Source Code: Stranger on a Train, Over and Over Again

Source Code
Directed By: Duncan Jones
Written By: Ben Ripley
Starring: Jake Gyllenhaal, Michelle Monaghan, Vera Farmiga, and Jeffery Wright
Director of Photography: Don Burgess, Editor: Paul Hirsch, Production Designer: Barry Chusid, Original Music: Christ Bacon
Rated: PG-13 for some violence, some language, and a particularly disturbing image.

            Source Code’s opening titles set the tone for a film about serious implications prestened with a certain lightness to it. A science fiction thriller with a complex and eventually disturbing conceit, director Duncan Jones moves his narrative along with a hop and a skip to its rhythm. In these opening titles, Mr. Jones uses dramatic angles from overhead to give us a glimpse of Chicago, as well as the train where most of the film takes place. Using dynamic angles, as well as a score by Chris Bacon that recalls the work of Bernard Hermann, Mr. Jones is clearly bringing us into a Hitchcockian puzzle, with all the fun that comes with it.

            This may come as a surprise to fans of Mr. Jones’ previous film, the enigmatic and quiet Moon, which starred two Sam Rockwells and the voice of Kevin Spacey, isolated on the titular satellite. But the DNA of Mr. Jones’ work is highly apparent in Source Code, even if the script comes from writer Ben Ripley. With its logical obsession, constant twists, and surprising dedication to its characters, Source Code is a fun little film with some big explosions.




            The narrative starts to a jolt as Captain Coulter Stevens, played by Jake Gyllenhaal, suddenly awakes from a nightmare while on a commuter train heading into Chicago. Christina, the woman across with him and played by the ever-lovely Michele Monaghan, seems to know him well, but all Miller remembers is flying helicopters in Afghanistan. When he goes to the bathroom, the mirror reveals not him, but another man named Sean Fentress. Before Miller can find any more information, the train explodes and Miller finds himself locked in an armored cube of a prison, talking to Vera Farmiga via video phone.

            Ms. Farmiga works as part of a special military team as part of a project called Source Code, which allows Stevens to inhabit the last eight minutes of a person’s life. His goal is to find the bomber in the hope they can prevent another bomb planned for downtown later that day. But like all good sci-fi thrillers, something strange is abound. And thus twist after twist lead to a completely different story, not only revelations within the alternate reality of the train sequence that Stevens plays again and again, but also in what the true nature of the Source Code project and its creator, played by a creepy Jeffery Wright.
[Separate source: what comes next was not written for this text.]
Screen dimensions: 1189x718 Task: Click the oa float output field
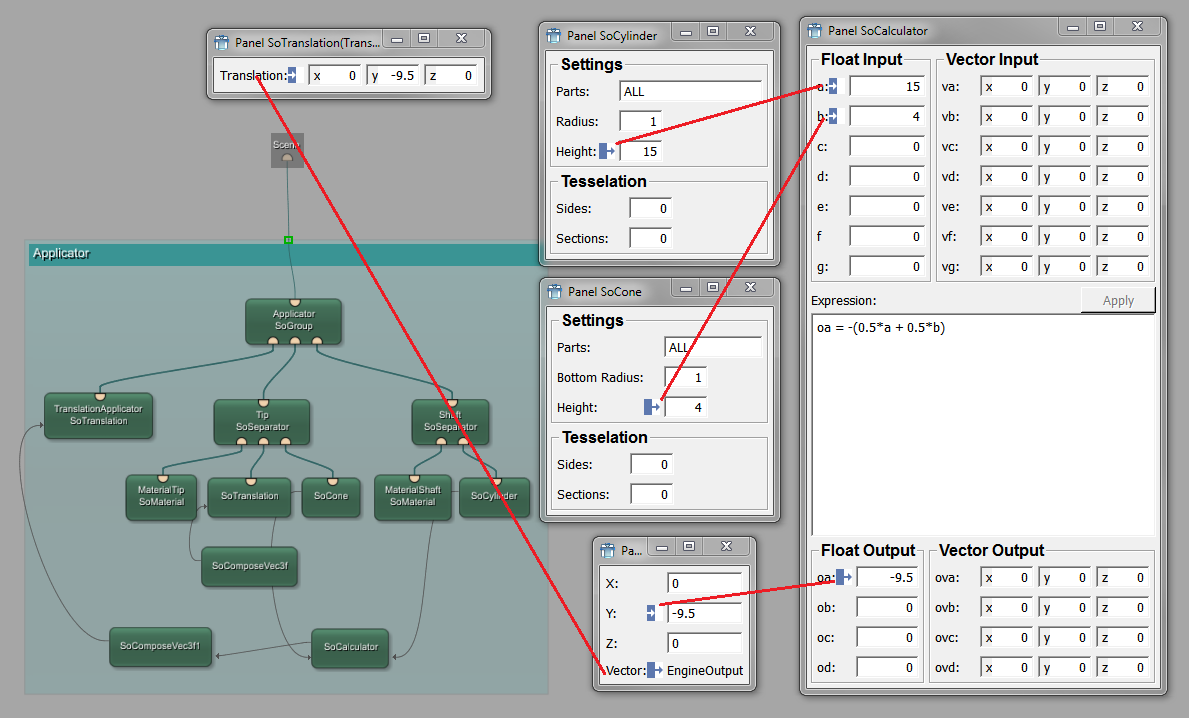[x=886, y=578]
            Like Moon, Source Code ultimately becomes a narrative about dedicated servants abused by the advancement of technology, but while Moon remained a quiet and melancholic story, Mr. Jones injects a healthy dose of humor and pace to the script. The train sequences are often humorous despite the high stakes, mostly thanks to Mr. Gyllenhaal’s sometimes wacky, though ultimately sympathetic performance. Ms. Monaghan plays ball with Mr. Gyllenhaa’s often eratic behavior, and like Cary Grant and Eva Marie Saint in North by Northwest, they put us in ease in a situation that could be life and death.

            Mr. Ripley’s script does end up being a little overly complex and absurd where five minutes of thought reveals numerous plot holes, and Mr. Jones’ dedication to a logical approach to science fiction perhaps over explains situations more than we care to know. However, Source Code remains firmly a character driven film, despite the decent sized budget that Mr. Jones works within his framework. The film’s production design, especially the often-changing cube in which Stevens is trapped when outside the Source Code, brings a sense of detail and uniqueness to what could have been a generic film.

            The film’s final act may be too reminiscent of Moon, which also forgoes a real discussion of ethics in favor of our attachment to these characters, but Mr. Jones wants us to have fun in the same sort of way one always walked out of a Hitchcock film with a smile. And for a film that brings a unique premise with a freshness most sci-fi films avoid, Mr. Jones may fit quite comfortably in a studio format for years to come.